----- Working data -----

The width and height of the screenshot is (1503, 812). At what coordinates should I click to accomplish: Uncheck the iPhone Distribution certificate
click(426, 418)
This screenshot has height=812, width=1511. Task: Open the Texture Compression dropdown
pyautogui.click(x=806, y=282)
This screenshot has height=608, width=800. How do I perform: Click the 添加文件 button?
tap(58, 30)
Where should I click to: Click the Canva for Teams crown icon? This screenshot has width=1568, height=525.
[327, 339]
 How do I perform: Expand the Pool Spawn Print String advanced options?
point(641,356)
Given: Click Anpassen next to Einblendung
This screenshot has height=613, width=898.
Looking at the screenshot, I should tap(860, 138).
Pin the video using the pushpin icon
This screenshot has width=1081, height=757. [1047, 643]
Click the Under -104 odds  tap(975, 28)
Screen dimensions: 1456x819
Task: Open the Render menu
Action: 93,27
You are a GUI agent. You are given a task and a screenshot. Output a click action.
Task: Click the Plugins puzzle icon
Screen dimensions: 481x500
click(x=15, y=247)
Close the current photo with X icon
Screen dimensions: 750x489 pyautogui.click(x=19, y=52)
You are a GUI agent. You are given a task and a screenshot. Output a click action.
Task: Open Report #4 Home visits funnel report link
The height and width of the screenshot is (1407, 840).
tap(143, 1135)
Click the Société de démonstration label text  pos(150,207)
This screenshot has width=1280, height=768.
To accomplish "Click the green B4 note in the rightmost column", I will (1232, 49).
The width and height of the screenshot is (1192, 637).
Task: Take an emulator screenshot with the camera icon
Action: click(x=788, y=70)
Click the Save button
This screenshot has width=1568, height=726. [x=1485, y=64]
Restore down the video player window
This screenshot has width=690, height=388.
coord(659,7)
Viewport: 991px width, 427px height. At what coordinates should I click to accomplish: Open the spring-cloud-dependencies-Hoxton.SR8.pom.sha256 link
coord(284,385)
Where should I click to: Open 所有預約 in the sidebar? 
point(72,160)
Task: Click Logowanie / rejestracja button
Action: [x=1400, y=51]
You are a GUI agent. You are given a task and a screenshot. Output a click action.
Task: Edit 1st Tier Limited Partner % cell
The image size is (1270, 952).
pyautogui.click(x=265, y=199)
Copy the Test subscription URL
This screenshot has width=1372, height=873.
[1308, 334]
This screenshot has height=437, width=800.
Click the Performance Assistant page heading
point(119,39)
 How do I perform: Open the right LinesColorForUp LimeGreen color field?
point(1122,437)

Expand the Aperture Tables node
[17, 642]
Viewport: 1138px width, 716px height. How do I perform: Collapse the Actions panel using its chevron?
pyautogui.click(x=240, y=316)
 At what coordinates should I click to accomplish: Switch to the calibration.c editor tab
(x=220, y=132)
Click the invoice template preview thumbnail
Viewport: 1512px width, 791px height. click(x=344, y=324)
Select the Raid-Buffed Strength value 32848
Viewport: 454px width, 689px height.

-----

Challenge: Write out all the records again, swapping every "GUI agent" for "screen assistant" and leaving everything else as it is.

The output:
The width and height of the screenshot is (1503, 812). At what coordinates should I click to accomplish: Uncheck the iPhone Distribution certificate
click(426, 418)
This screenshot has height=812, width=1511. Task: Open the Texture Compression dropdown
pyautogui.click(x=806, y=282)
This screenshot has height=608, width=800. How do I perform: Click the 添加文件 button?
tap(58, 30)
Where should I click to: Click the Canva for Teams crown icon? This screenshot has width=1568, height=525.
[327, 339]
 How do I perform: Expand the Pool Spawn Print String advanced options?
point(641,356)
Given: Click Anpassen next to Einblendung
This screenshot has height=613, width=898.
Looking at the screenshot, I should tap(860, 138).
Pin the video using the pushpin icon
This screenshot has width=1081, height=757. [1047, 643]
Click the Under -104 odds  tap(975, 28)
Screen dimensions: 1456x819
Task: Open the Render menu
Action: 93,27
You are a screen assistant. You are given a task and a screenshot. Output a click action.
Task: Click the Plugins puzzle icon
Screen dimensions: 481x500
click(x=15, y=247)
Close the current photo with X icon
Screen dimensions: 750x489 pyautogui.click(x=19, y=52)
You are a screen assistant. You are given a task and a screenshot. Output a click action.
Task: Open Report #4 Home visits funnel report link
The height and width of the screenshot is (1407, 840).
tap(143, 1135)
Click the Société de démonstration label text  pos(150,207)
This screenshot has width=1280, height=768.
To accomplish "Click the green B4 note in the rightmost column", I will (1232, 49).
The width and height of the screenshot is (1192, 637).
Task: Take an emulator screenshot with the camera icon
Action: click(x=788, y=70)
Click the Save button
This screenshot has width=1568, height=726. [x=1485, y=64]
Restore down the video player window
This screenshot has width=690, height=388.
coord(659,7)
Viewport: 991px width, 427px height. At what coordinates should I click to accomplish: Open the spring-cloud-dependencies-Hoxton.SR8.pom.sha256 link
coord(284,385)
Where should I click to: Open 所有預約 in the sidebar? 
point(72,160)
Task: Click Logowanie / rejestracja button
Action: [x=1400, y=51]
You are a screen assistant. You are given a task and a screenshot. Output a click action.
Task: Edit 1st Tier Limited Partner % cell
The image size is (1270, 952).
pyautogui.click(x=265, y=199)
Copy the Test subscription URL
This screenshot has width=1372, height=873.
[1308, 334]
This screenshot has height=437, width=800.
Click the Performance Assistant page heading
point(119,39)
 How do I perform: Open the right LinesColorForUp LimeGreen color field?
point(1122,437)

Expand the Aperture Tables node
[17, 642]
Viewport: 1138px width, 716px height. How do I perform: Collapse the Actions panel using its chevron?
pyautogui.click(x=240, y=316)
 At what coordinates should I click to accomplish: Switch to the calibration.c editor tab
(x=220, y=132)
Click the invoice template preview thumbnail
Viewport: 1512px width, 791px height. click(x=344, y=324)
Select the Raid-Buffed Strength value 32848
Viewport: 454px width, 689px height.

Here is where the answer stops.